This year marks the business’ 50th anniversary and they are marking it with an anniversary party at Chop Shop (2033 W. North Ave.) May 20, sponsored by Old Style. A family affair through and through, the barbers look back on their history, what got them here and the importance of Joe’s.
Passing Along the Barber Genes
Early on a Sunday morning when Joe Jr. was 15 years old, Papa Joe (as he fondly calls his father) cleaned out the family garage, carried an old barber chair out of the basement and set it up to give Joe his first haircut lesson.
“I was like, ‘I’m not a barber,’ and he was like, ‘It’s in your blood…’ So Papa Joe held a mirror while he sat there and showed me… I didn’t even know how to turn a clipper on,” Joe Jr. said.
Joe Jr. gave his first haircut to his father in the same barber chair his grandfather Vic brought with him to America. He continued to cut hair in that barber chair, upon his father’s demand.
“He’d have a haircut every two weeks and every two weeks he’d change it… So he taught me different things. All of a sudden, my uncle would come over and my dad would say, ‘Cut his hair,” Joe Jr. said. He even cut the mailman’s hair on occasion.
Twelve years later at the age of 27, Joe Jr. moved into the apartment behind the barbershop while working in marketing out in the suburbs.
“As a marketing guy I thought, this place is a gold mine, it just needs a little push,” Joe Jr. said.
So, he created the shop’s website and a MySpace page targeting young males that were into things like burgers and Harley Davidson.
“If I wasn’t around, the shop would’ve been closed years ago. I mean, my dad’s plan was to get old, decide he was done, sell the building and retire. Then I come along,” he said.
By 2010, Joe Jr. left marketing, got his barber license and returned to the barber chair making Joe’s Barber Shop go from a two-chair shop to three chairs.

* Description of the task
Update the part of the passage about Joe's Barber Shop that opens with the words containing "This year marks" and closes with "first haircut lesson.", replacing "anniversary party" with "anniversary celebration".

* Dataset content
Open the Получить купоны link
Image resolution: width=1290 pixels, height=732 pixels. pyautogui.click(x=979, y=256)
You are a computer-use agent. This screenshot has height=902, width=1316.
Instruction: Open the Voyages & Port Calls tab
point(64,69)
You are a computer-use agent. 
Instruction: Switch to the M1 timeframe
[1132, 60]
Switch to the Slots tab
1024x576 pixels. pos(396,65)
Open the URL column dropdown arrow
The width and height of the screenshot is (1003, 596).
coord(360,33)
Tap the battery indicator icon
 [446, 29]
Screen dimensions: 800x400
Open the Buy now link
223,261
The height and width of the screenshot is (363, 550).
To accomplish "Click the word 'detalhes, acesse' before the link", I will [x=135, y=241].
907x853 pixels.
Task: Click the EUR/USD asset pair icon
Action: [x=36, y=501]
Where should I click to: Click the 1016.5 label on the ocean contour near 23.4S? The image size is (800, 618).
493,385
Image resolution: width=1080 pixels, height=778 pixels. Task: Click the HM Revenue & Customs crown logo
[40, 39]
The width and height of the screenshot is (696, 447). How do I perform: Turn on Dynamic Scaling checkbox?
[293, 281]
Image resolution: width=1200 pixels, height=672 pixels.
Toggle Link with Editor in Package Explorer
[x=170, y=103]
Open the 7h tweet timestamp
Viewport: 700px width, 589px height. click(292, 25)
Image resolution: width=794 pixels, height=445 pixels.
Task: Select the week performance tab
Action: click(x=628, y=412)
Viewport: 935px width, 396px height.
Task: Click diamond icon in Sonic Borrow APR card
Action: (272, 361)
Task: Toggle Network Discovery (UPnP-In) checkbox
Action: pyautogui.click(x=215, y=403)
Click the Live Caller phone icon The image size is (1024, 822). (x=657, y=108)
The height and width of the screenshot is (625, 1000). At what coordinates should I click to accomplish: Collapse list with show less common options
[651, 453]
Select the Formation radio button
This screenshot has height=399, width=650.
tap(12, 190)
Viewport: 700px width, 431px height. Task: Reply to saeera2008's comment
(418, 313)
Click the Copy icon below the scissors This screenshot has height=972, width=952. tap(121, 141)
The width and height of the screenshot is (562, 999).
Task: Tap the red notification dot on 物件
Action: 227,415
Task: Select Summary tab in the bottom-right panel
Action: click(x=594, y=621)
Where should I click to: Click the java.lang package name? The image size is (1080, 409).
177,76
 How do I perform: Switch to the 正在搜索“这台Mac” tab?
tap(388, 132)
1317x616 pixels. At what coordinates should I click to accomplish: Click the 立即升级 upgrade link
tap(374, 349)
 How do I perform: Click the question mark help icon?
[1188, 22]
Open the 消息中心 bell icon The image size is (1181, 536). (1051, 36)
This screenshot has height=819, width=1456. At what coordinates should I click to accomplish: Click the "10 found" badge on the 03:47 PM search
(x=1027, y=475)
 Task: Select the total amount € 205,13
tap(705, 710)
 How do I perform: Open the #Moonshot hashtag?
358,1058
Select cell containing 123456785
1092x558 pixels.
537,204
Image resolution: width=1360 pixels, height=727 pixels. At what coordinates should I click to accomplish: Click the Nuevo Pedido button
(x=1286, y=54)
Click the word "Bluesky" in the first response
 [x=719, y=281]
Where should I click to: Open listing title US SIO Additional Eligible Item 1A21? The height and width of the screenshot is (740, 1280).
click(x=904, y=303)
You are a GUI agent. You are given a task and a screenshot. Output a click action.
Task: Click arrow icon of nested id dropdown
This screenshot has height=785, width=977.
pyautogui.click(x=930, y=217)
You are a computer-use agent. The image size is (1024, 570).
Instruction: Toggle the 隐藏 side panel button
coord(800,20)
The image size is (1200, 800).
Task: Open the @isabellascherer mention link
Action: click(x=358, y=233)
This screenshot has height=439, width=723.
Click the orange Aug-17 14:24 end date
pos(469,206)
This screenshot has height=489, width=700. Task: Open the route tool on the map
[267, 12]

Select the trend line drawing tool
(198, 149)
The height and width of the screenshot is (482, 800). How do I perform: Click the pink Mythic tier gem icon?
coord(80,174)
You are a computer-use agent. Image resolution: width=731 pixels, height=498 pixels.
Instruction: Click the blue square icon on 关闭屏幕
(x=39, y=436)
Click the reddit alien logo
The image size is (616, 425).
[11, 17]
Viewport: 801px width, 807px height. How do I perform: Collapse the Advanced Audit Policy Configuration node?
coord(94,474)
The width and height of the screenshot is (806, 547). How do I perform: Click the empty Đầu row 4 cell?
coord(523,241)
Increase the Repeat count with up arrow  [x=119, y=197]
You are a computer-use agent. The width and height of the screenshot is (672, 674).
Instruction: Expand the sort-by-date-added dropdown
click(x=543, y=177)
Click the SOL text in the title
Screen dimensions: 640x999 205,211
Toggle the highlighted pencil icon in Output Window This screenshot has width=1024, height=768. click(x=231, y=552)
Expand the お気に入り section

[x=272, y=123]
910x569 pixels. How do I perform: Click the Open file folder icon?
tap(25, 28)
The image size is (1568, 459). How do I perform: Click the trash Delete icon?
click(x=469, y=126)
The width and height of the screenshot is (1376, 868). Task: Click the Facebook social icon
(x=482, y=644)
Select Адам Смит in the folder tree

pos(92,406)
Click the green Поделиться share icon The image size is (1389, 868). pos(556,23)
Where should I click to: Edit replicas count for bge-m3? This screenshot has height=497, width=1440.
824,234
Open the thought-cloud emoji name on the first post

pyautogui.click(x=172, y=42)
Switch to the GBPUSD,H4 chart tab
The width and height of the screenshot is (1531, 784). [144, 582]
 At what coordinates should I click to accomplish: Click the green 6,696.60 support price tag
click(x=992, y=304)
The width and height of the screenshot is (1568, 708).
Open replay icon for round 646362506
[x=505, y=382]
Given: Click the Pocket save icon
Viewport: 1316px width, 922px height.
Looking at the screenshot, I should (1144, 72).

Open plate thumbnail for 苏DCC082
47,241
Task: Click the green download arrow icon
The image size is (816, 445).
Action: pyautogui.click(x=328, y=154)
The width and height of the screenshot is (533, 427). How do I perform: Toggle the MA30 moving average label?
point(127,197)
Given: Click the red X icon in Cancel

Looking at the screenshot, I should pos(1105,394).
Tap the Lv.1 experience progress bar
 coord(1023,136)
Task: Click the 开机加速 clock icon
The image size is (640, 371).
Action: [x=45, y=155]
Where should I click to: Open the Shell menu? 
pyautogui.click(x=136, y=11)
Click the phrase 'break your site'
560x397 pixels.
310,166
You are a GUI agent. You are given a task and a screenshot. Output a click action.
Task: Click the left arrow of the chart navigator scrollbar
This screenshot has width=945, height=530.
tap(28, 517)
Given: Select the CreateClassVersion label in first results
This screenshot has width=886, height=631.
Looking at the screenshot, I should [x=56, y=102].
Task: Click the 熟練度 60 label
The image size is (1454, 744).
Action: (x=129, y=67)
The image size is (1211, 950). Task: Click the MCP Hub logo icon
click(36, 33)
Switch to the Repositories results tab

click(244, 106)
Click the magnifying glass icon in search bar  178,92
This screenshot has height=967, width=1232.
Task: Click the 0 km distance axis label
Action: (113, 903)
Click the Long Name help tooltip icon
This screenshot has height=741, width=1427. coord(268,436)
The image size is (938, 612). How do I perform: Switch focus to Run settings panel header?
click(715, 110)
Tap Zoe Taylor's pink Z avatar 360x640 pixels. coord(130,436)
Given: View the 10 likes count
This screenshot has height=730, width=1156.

* Written answer
This year marks the business’ 50th anniversary and they are marking it with an anniversary celebration at Chop Shop (2033 W. North Ave.) May 20, sponsored by Old Style. A family affair through and through, the barbers look back on their history, what got them here and the importance of Joe’s.
Passing Along the Barber Genes
Early on a Sunday morning when Joe Jr. was 15 years old, Papa Joe (as he fondly calls his father) cleaned out the family garage, carried an old barber chair out of the basement and set it up to give Joe his first haircut lesson.